The song that was playing switched into something familiar, and after a few bars I picked up that it was “Summa Fling,” but a remixed club version I’d never heard before. It sounded decent, but it cut down my lyrics to the words “Summa fling, two-month thing, I wanna sing to my summa fling,” and overlaid a lot of other beats not in the original song. My producer for that album, Charles, had the philosophy that the music had to hook the listener but the vocals were what kept them there, and when you had someone with my vocal strength, you didn’t mess around with overproduced songs. We probably got a good royalty rate for the sampling. Jane watches that stuff like a hawk.

“This one of yours?” Zack asked me, and he gave me a little wink no one else could see so I knew he’d requested it from Irena. I said it was, and he said it was cool and told the other Latchkeys they should do their own remix about briefly dating the valedictorian of summer school called “Summa Cum Laude Fling,” and took Vanessa’s hand and danced with her. A ton of people in the crowd were dancing, too, and even if it was only like a quarter of my original, it somehow felt cooler to watch people here dancing to it while I drank ginger ale than it did when they danced at my concerts. Part of it was because the crowd was older and where we were, but the biggest reason was that Zack had requested the song, which meant he knew about the club remix already, and he was dancing to it.

The one thing I didn’t like about the remix was the original has a long fadeout, where I’m singing the chorus over and over for about thirty seconds, and what I like about fadeouts is how, after the song is over, it feels like it’s still playing somewhere, only you can’t hear it. It’s a nice idea, that just because you’re not listening to a song in front of you doesn’t mean it doesn’t exist somewhere else. It works even better for “Summa Fling,” since it’s like, Even this two-month relationship is going on in some way, that’s why I’m singing about it forever. The remix had a hard stop. You
know
a song is over then.

They ordered a second round of drinks from a new waitress, and Zack asked for a double rye. When it came, he said, “Jonny, let me get some of your ginger ale?” I handed it to him, and he brought it down below the coffee table with his rye and poured half his drink into mine. He passed it back to me without looking.

The drink smelled mostly like ginger ale, but also like Jane’s breath when she drank. I took a sip. It was sweet, but it stung my tongue like an arrow piercing your armor in Zenon and slid down my throat like a mage’s fireball that caused some damage. But it got easier with each sip, until when I was halfway through Zack reached for my glass again and dumped in the rest of his drink. The fireball fell inside my stomach, but it was a relaxing fireball, and it spread out like a smoke cloak in Zenon for hiding yourself, and then it was like the damage was healing. What doesn’t kill me only makes me stronger. Now I got why Jane does this.
You don’t worry about anything anymore. I could say something dumb that everyone knew about
Back to the Future
and not care how the Latchkeys reacted, like that I thought the coolest part was how different everyone’s lives became in the future after one little thing changed in the past.

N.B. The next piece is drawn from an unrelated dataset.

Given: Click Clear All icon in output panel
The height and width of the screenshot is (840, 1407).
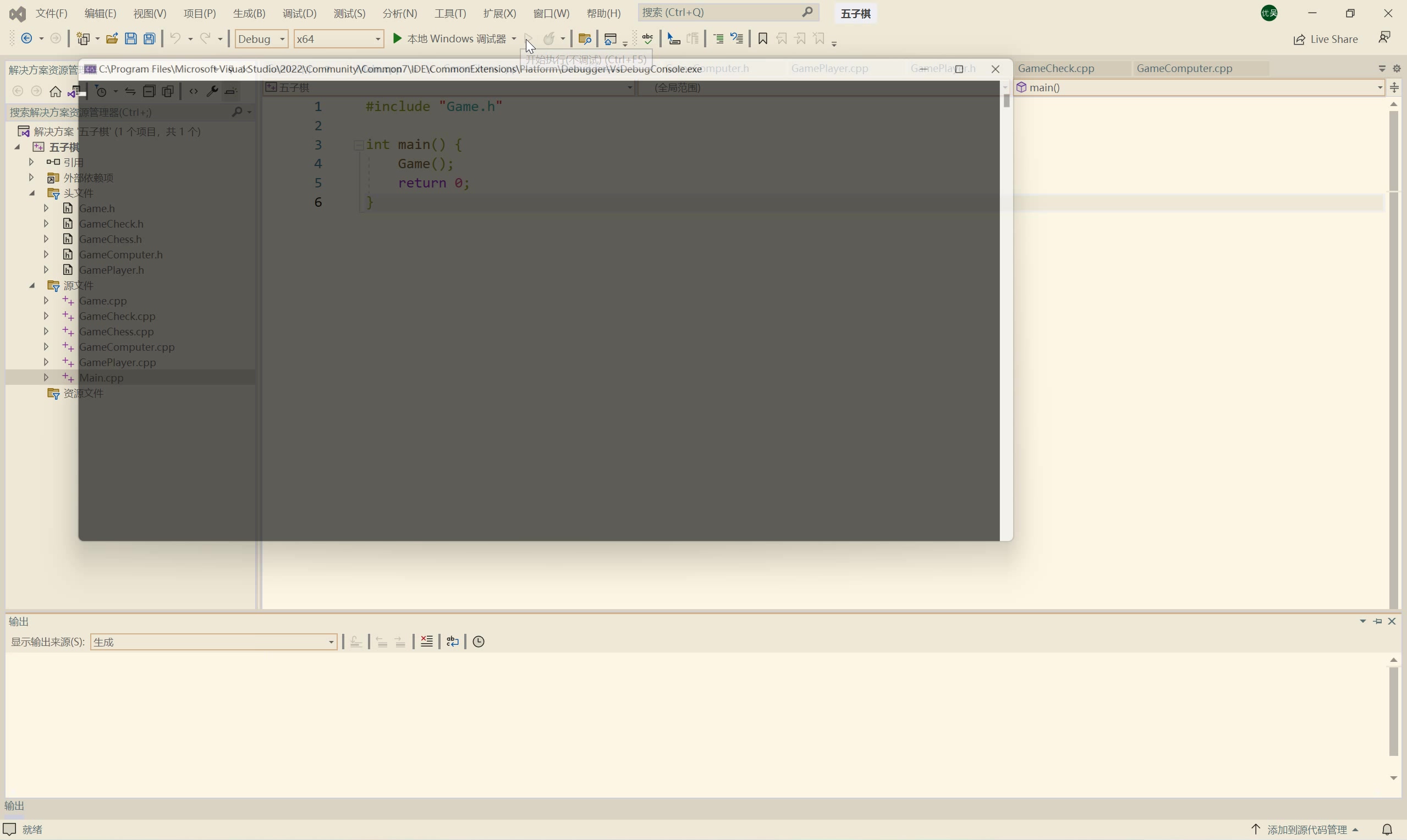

By the time I was almost done with my drink, Vanessa was sitting on Zack’s lap on his chair and making out with him like in a music video. My vision was getting blurry, and I didn’t have the energy to keep it straight, so I only saw their outline, and then I had this picture in my head of Zack sitting in an armchair like the one he was in, but it was in a home, in a real living room, and there was a fireplace behind him and he was reading the newspaper, and I went up to him as he patted his lap and I crawled onto it and sat there while he read the paper.

And the weirdest part was, I was getting hard. Probably it was because my eyes were sort of on Vanessa’s legs where her skirt was riding up on her thighs and I could almost see her underwear, so I focused my eyes on her there and got harder and shut my eyes totally and put my drink on the table and thought about what Vanessa looked like naked and humping her.